WHAT THE TASK REQUIRES => Rewrite the lines below, replacing every "Instruction" with "Command" and leaving everything else unchanged.
+ + + + + + +
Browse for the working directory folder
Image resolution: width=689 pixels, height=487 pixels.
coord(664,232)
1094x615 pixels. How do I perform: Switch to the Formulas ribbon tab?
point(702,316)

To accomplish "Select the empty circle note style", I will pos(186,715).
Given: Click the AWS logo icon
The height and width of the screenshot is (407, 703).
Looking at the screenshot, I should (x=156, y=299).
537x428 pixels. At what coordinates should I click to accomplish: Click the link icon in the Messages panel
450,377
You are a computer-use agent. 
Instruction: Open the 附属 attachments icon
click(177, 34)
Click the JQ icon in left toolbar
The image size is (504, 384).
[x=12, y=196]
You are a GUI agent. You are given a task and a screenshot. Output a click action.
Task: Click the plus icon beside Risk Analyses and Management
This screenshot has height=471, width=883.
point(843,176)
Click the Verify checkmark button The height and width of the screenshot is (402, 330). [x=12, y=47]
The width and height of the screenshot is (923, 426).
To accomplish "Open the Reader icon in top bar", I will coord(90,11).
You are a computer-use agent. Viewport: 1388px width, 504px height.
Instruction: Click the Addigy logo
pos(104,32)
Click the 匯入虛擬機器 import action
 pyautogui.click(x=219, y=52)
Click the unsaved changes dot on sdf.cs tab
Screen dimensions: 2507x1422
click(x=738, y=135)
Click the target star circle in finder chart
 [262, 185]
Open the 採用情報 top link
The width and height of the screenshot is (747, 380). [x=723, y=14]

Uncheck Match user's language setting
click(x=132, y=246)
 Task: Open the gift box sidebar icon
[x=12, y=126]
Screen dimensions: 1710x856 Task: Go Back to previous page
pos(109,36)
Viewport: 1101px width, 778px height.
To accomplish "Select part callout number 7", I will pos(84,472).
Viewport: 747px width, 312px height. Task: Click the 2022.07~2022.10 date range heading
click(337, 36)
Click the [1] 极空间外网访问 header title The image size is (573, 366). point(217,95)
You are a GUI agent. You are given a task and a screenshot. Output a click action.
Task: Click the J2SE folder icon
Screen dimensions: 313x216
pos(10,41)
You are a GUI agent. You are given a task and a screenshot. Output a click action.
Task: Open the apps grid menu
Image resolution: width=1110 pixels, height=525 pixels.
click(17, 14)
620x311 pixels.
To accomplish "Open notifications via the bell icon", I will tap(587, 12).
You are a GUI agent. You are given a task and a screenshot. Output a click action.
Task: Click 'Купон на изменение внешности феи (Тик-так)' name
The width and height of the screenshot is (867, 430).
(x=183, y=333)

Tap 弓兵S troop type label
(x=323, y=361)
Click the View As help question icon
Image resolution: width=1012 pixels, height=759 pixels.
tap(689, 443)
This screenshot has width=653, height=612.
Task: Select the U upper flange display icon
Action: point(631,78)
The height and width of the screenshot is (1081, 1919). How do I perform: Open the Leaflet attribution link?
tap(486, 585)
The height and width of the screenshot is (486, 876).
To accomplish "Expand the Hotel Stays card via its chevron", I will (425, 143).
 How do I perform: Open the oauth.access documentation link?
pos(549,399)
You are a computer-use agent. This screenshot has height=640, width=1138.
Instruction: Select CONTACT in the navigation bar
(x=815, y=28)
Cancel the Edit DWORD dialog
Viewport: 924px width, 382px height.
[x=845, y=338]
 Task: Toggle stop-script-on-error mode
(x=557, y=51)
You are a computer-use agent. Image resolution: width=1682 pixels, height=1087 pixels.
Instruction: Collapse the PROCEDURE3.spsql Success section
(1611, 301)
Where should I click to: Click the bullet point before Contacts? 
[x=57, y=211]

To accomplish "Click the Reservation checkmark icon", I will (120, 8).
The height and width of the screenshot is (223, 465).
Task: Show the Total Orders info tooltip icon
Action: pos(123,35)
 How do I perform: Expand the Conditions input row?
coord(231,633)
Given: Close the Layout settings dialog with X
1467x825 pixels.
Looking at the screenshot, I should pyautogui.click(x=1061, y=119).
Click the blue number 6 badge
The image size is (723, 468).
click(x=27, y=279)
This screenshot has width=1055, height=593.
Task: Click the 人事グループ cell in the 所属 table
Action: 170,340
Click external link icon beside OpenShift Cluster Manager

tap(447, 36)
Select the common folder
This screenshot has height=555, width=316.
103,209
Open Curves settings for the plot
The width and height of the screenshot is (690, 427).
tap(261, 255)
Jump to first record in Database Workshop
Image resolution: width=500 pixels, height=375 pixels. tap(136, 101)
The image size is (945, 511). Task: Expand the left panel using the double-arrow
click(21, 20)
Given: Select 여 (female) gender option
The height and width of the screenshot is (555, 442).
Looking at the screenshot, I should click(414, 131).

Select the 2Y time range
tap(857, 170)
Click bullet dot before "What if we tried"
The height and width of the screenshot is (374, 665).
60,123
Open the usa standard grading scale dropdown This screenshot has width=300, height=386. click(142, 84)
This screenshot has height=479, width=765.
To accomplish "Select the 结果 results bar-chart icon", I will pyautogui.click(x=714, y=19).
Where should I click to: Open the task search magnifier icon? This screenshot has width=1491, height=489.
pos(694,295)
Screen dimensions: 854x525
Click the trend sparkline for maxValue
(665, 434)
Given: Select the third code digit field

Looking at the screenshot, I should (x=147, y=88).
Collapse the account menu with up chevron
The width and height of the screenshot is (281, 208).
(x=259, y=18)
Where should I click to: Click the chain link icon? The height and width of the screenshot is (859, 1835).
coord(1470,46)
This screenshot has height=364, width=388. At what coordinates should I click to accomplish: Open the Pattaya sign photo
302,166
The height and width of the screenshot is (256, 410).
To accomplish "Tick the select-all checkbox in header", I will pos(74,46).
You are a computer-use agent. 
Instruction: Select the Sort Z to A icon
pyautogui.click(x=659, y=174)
+ + + + + + +
OUTPUT BELOW =>
Browse for the working directory folder
Image resolution: width=689 pixels, height=487 pixels.
coord(664,232)
1094x615 pixels. How do I perform: Switch to the Formulas ribbon tab?
point(702,316)

To accomplish "Select the empty circle note style", I will pos(186,715).
Given: Click the AWS logo icon
The height and width of the screenshot is (407, 703).
Looking at the screenshot, I should (x=156, y=299).
537x428 pixels. At what coordinates should I click to accomplish: Click the link icon in the Messages panel
450,377
You are a computer-use agent. 
Command: Open the 附属 attachments icon
click(177, 34)
Click the JQ icon in left toolbar
The image size is (504, 384).
[x=12, y=196]
You are a GUI agent. You are given a task and a screenshot. Output a click action.
Task: Click the plus icon beside Risk Analyses and Management
This screenshot has height=471, width=883.
point(843,176)
Click the Verify checkmark button The height and width of the screenshot is (402, 330). [x=12, y=47]
The width and height of the screenshot is (923, 426).
To accomplish "Open the Reader icon in top bar", I will coord(90,11).
You are a computer-use agent. Viewport: 1388px width, 504px height.
Command: Click the Addigy logo
pos(104,32)
Click the 匯入虛擬機器 import action
 pyautogui.click(x=219, y=52)
Click the unsaved changes dot on sdf.cs tab
Screen dimensions: 2507x1422
click(x=738, y=135)
Click the target star circle in finder chart
 [262, 185]
Open the 採用情報 top link
The width and height of the screenshot is (747, 380). [x=723, y=14]

Uncheck Match user's language setting
click(x=132, y=246)
 Task: Open the gift box sidebar icon
[x=12, y=126]
Screen dimensions: 1710x856 Task: Go Back to previous page
pos(109,36)
Viewport: 1101px width, 778px height.
To accomplish "Select part callout number 7", I will pos(84,472).
Viewport: 747px width, 312px height. Task: Click the 2022.07~2022.10 date range heading
click(337, 36)
Click the [1] 极空间外网访问 header title The image size is (573, 366). point(217,95)
You are a GUI agent. You are given a task and a screenshot. Output a click action.
Task: Click the J2SE folder icon
Screen dimensions: 313x216
pos(10,41)
You are a GUI agent. You are given a task and a screenshot. Output a click action.
Task: Open the apps grid menu
Image resolution: width=1110 pixels, height=525 pixels.
click(17, 14)
620x311 pixels.
To accomplish "Open notifications via the bell icon", I will tap(587, 12).
You are a GUI agent. You are given a task and a screenshot. Output a click action.
Task: Click 'Купон на изменение внешности феи (Тик-так)' name
The width and height of the screenshot is (867, 430).
(x=183, y=333)

Tap 弓兵S troop type label
(x=323, y=361)
Click the View As help question icon
Image resolution: width=1012 pixels, height=759 pixels.
tap(689, 443)
This screenshot has width=653, height=612.
Task: Select the U upper flange display icon
Action: point(631,78)
The height and width of the screenshot is (1081, 1919). How do I perform: Open the Leaflet attribution link?
tap(486, 585)
The height and width of the screenshot is (486, 876).
To accomplish "Expand the Hotel Stays card via its chevron", I will (425, 143).
 How do I perform: Open the oauth.access documentation link?
pos(549,399)
You are a computer-use agent. This screenshot has height=640, width=1138.
Command: Select CONTACT in the navigation bar
(x=815, y=28)
Cancel the Edit DWORD dialog
Viewport: 924px width, 382px height.
[x=845, y=338]
 Task: Toggle stop-script-on-error mode
(x=557, y=51)
You are a computer-use agent. Image resolution: width=1682 pixels, height=1087 pixels.
Command: Collapse the PROCEDURE3.spsql Success section
(1611, 301)
Where should I click to: Click the bullet point before Contacts? 
[x=57, y=211]

To accomplish "Click the Reservation checkmark icon", I will (120, 8).
The height and width of the screenshot is (223, 465).
Task: Show the Total Orders info tooltip icon
Action: pos(123,35)
 How do I perform: Expand the Conditions input row?
coord(231,633)
Given: Close the Layout settings dialog with X
1467x825 pixels.
Looking at the screenshot, I should pyautogui.click(x=1061, y=119).
Click the blue number 6 badge
The image size is (723, 468).
click(x=27, y=279)
This screenshot has width=1055, height=593.
Task: Click the 人事グループ cell in the 所属 table
Action: 170,340
Click external link icon beside OpenShift Cluster Manager

tap(447, 36)
Select the common folder
This screenshot has height=555, width=316.
103,209
Open Curves settings for the plot
The width and height of the screenshot is (690, 427).
tap(261, 255)
Jump to first record in Database Workshop
Image resolution: width=500 pixels, height=375 pixels. tap(136, 101)
The image size is (945, 511). Task: Expand the left panel using the double-arrow
click(21, 20)
Given: Select 여 (female) gender option
The height and width of the screenshot is (555, 442).
Looking at the screenshot, I should click(414, 131).

Select the 2Y time range
tap(857, 170)
Click bullet dot before "What if we tried"
The height and width of the screenshot is (374, 665).
60,123
Open the usa standard grading scale dropdown This screenshot has width=300, height=386. click(142, 84)
This screenshot has height=479, width=765.
To accomplish "Select the 结果 results bar-chart icon", I will pyautogui.click(x=714, y=19).
Where should I click to: Open the task search magnifier icon? This screenshot has width=1491, height=489.
pos(694,295)
Screen dimensions: 854x525
Click the trend sparkline for maxValue
(665, 434)
Given: Select the third code digit field

Looking at the screenshot, I should (x=147, y=88).
Collapse the account menu with up chevron
The width and height of the screenshot is (281, 208).
(x=259, y=18)
Where should I click to: Click the chain link icon? The height and width of the screenshot is (859, 1835).
coord(1470,46)
This screenshot has height=364, width=388. At what coordinates should I click to accomplish: Open the Pattaya sign photo
302,166
The height and width of the screenshot is (256, 410).
To accomplish "Tick the select-all checkbox in header", I will pos(74,46).
You are a computer-use agent. 
Command: Select the Sort Z to A icon
pyautogui.click(x=659, y=174)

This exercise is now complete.